# NEW MEMBERS - TAKE A MINUTE AND INTRODUCE YOURSELF HERE! > PROFESSIONAL ATHLETE PICTURES > PRO NEWS >  victor richards and paul demayo

## bigkev

.here ya go juicy swede...

----------


## bigkev

.

----------


## bigkev

demayo

----------


## Psycoswole

Damn, i remember the first time i saw Richards. His wife killed him right?

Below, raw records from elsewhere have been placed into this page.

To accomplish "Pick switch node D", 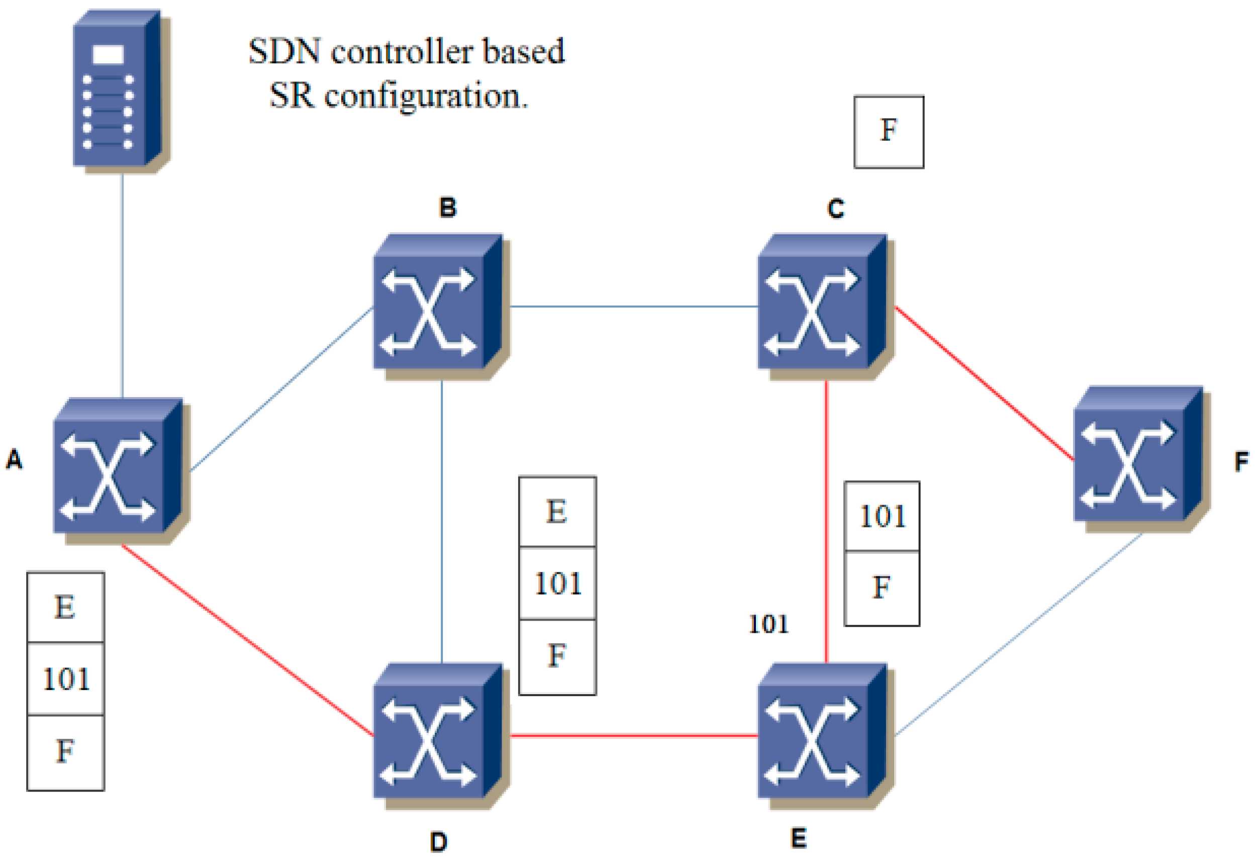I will point(436,733).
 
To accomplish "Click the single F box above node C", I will point(889,132).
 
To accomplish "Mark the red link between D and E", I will point(633,735).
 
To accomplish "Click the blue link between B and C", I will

He had some potential

----------


## bigkev

nope, wrong guy. that was ray mcneil. his wife sally shot him 2 times with a shotgun. she was a big girl to. i think it was 1994 when that happened. he wasnt much of a bodybuilder, big delts, small arms and legs. terrible symetry.

big vic is still alive and kicking.

----------


## Psycoswole

Youre right it was Mcneil. You even remember his wifes name was sally. Heres a pic

----------


## bigkev

yep, i remember everything bro!

that was ray alright.

----------


## Psycoswole

Heres a good Richards shot

----------


## Juicyswede

:Big Grin:   :Big Grin:   :Big Grin:   :Big Grin:  :THEY ARE HUGE!!!!!!!

Thank´s a lot!
If i have the time I will post some pic´s of my friends when they competed in Swedens biggest beginners-competition!
3 of my friends won the +90 -70 and -75 categories!
Can I e-mail some one the pic´s, cause I really am a zero when it comes to computers!

----------


## Kärnfysikern

is it luciapokalen your talking about??

In that case I assume you know Willy Åhgren, damn hes a guy to have respect for. 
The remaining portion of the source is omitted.